Entre os estados brasileiros, o Paraná ficou entre os quatro com mais registros de mudança, ficando atrás apenas de São Paulo (4.685), Minas Gerais (2.230) e Bahia (1.909).
A lei está em vigor desde julho de 2022 e flexibilizou o processo. As novas regras também ampliaram as possibilidades para alteração de nomes e sobrenomes diretamente em cartórios, independentemente de prazo, motivação, gênero, juízo de valor ou de conveniência, exceto em casos de suspeita de fraude e má-fé. Veja como funciona a seguir.
Antes da mudança legal era preciso processo judicial para a alteração do nome.

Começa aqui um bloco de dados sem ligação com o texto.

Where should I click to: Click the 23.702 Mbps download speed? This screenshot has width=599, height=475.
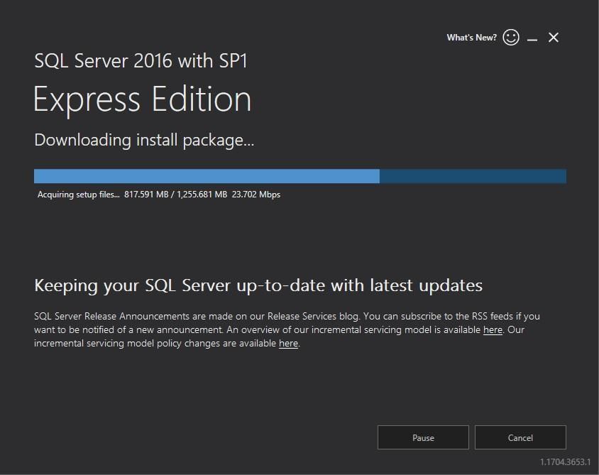pos(256,195)
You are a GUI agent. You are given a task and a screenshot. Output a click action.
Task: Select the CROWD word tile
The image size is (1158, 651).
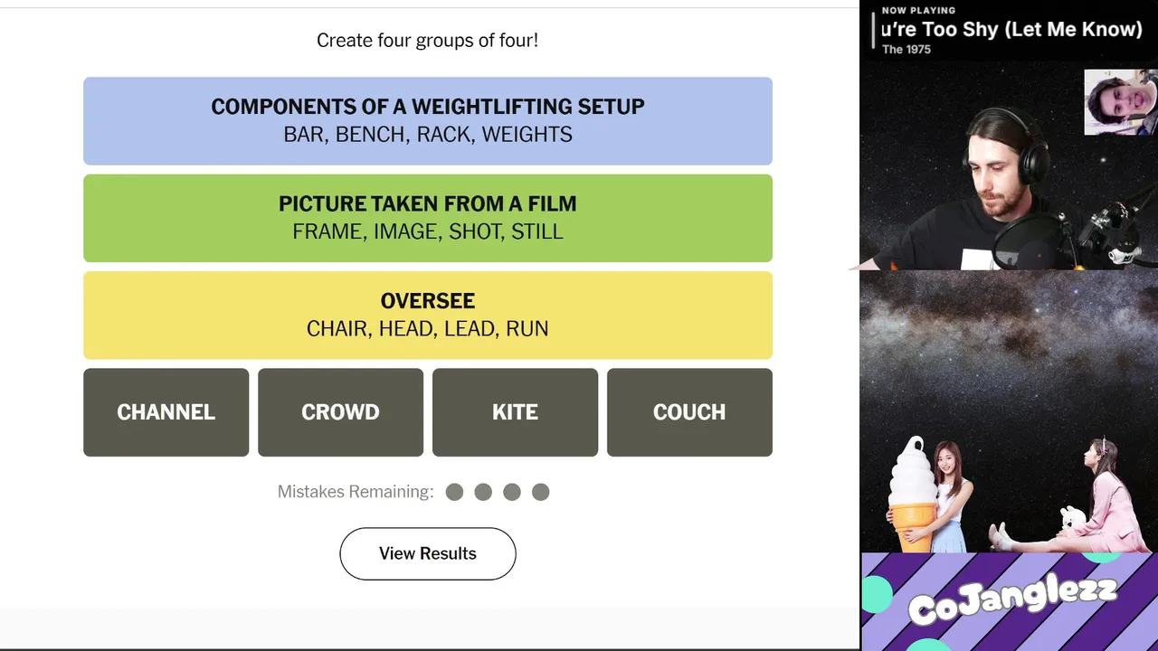pyautogui.click(x=340, y=412)
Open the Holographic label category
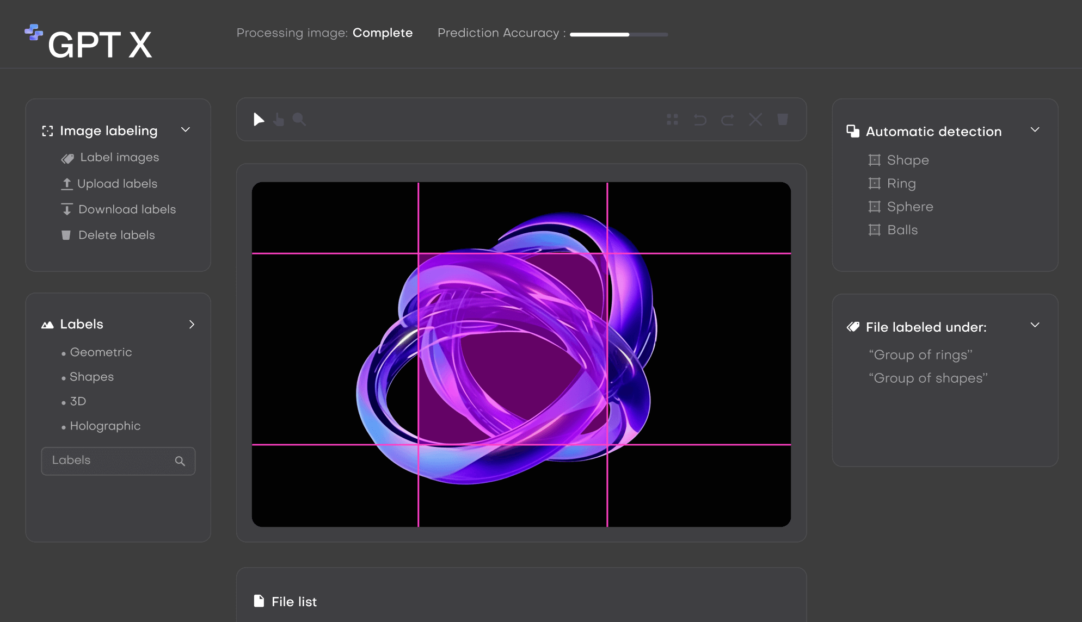The width and height of the screenshot is (1082, 622). click(x=105, y=426)
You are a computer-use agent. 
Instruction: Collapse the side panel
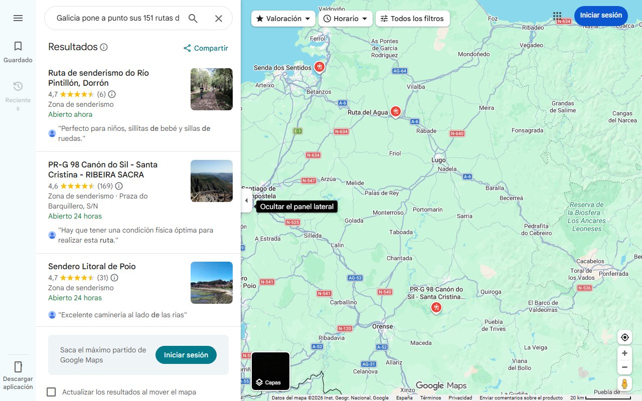point(246,200)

A diretora de Assuntos Jurídicos da Arpen/PR, Bettina Amorim, explica que, entre as pessoas que procuram o serviço estão, especialmente, pessoas transgênero e pessoas que não gostam ou não se identificam com o próprio nome.
“O nome acaba sendo um dos elementos mais essenciais para identificar uma pessoa na sociedade, na sua família. Então, nada mais natural que a pessoa queira ter um nome com o qual ela se identifique, com o qual ela tem um senso de identidade”, afirma.
Nicholas Baptista Ignacio passou pela mudança no início de 2023. Ele relata que não se identificava com o nome com o qual foi batizado e pensou sobre a alteração por cerca de um ano.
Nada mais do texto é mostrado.